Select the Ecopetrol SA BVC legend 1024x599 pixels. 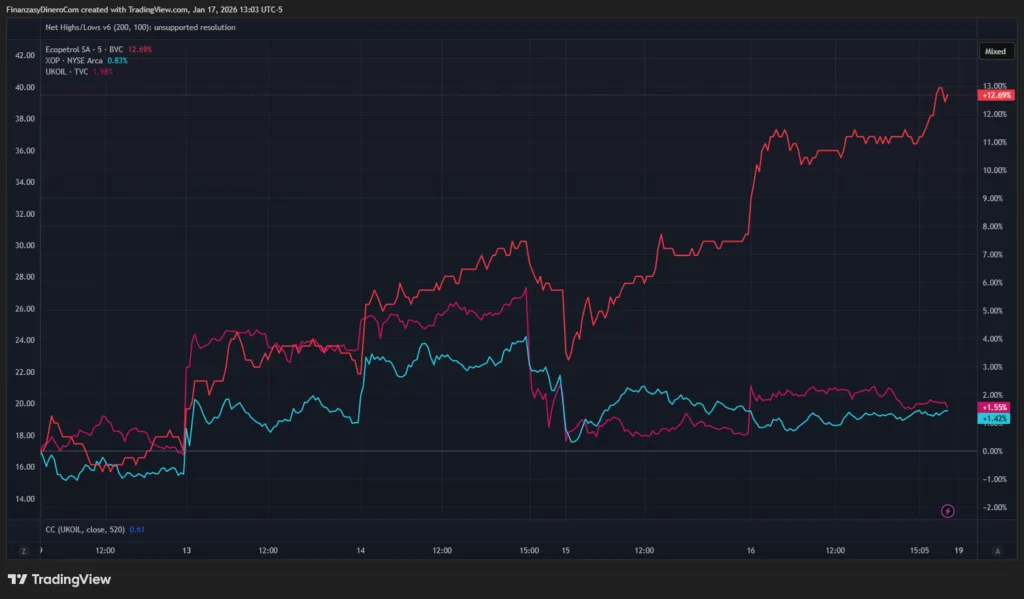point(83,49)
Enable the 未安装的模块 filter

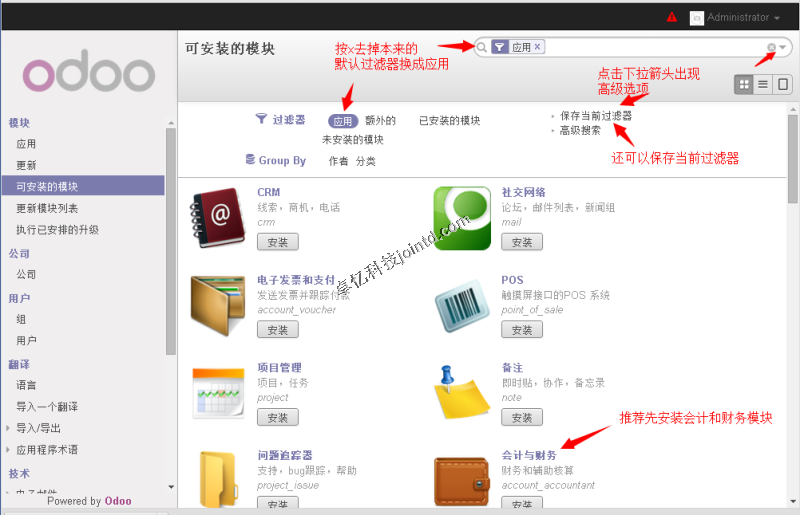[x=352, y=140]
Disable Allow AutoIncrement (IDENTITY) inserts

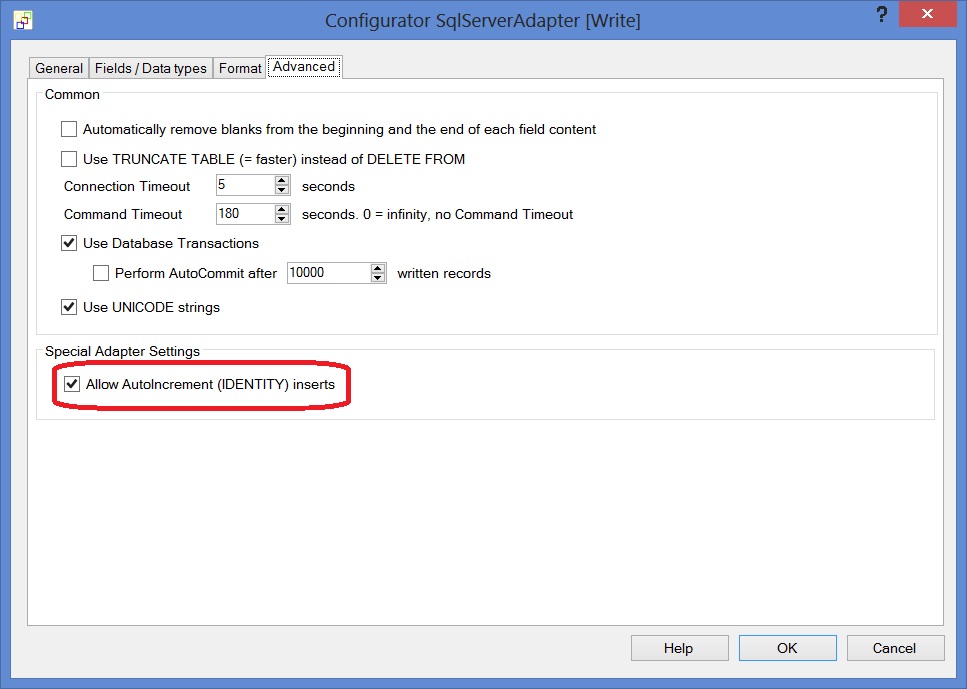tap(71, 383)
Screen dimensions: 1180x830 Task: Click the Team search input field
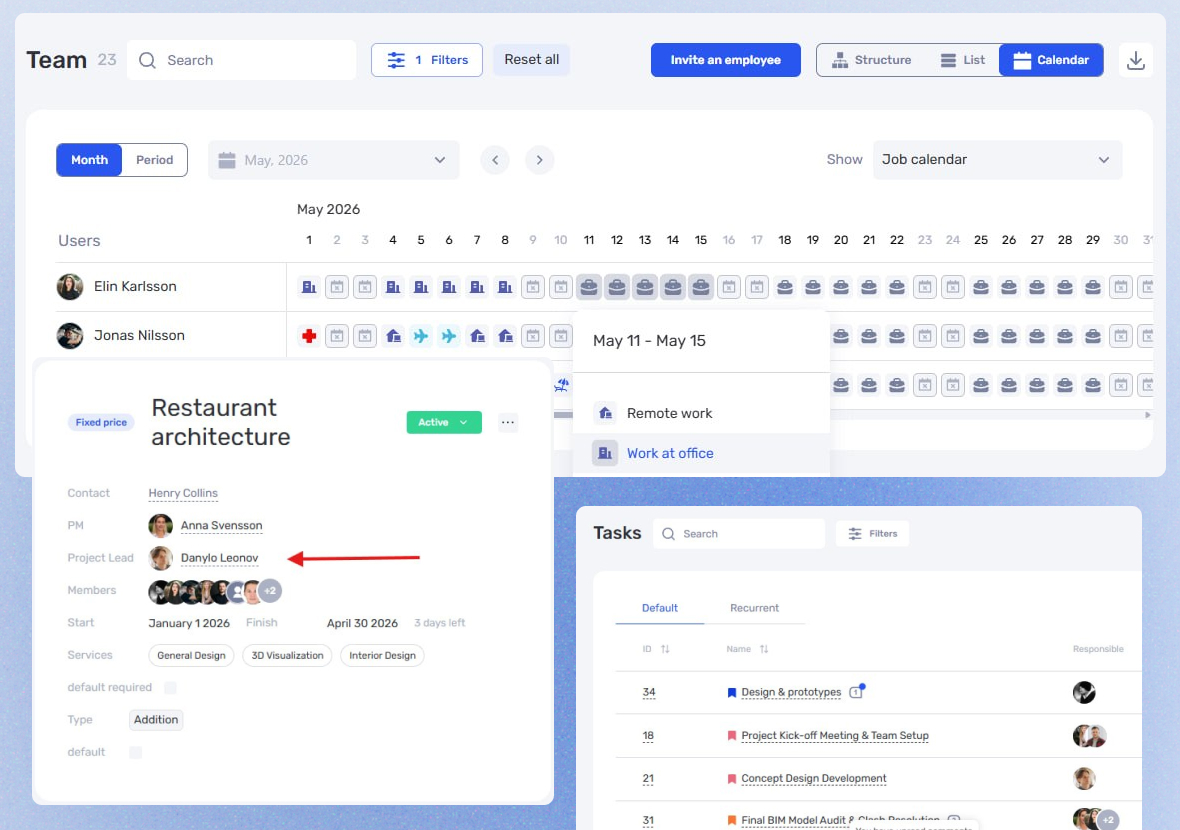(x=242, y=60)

━━━━━━

* WORK ORDER *
Looking at the records above, extract only the lines from the one with "Screen dimensions: 1180x830" through the last line, exactly, with the pictures left out.

* ANSWER TO THE PROBLEM *
Screen dimensions: 1180x830 Task: Click the Team search input field
(x=242, y=60)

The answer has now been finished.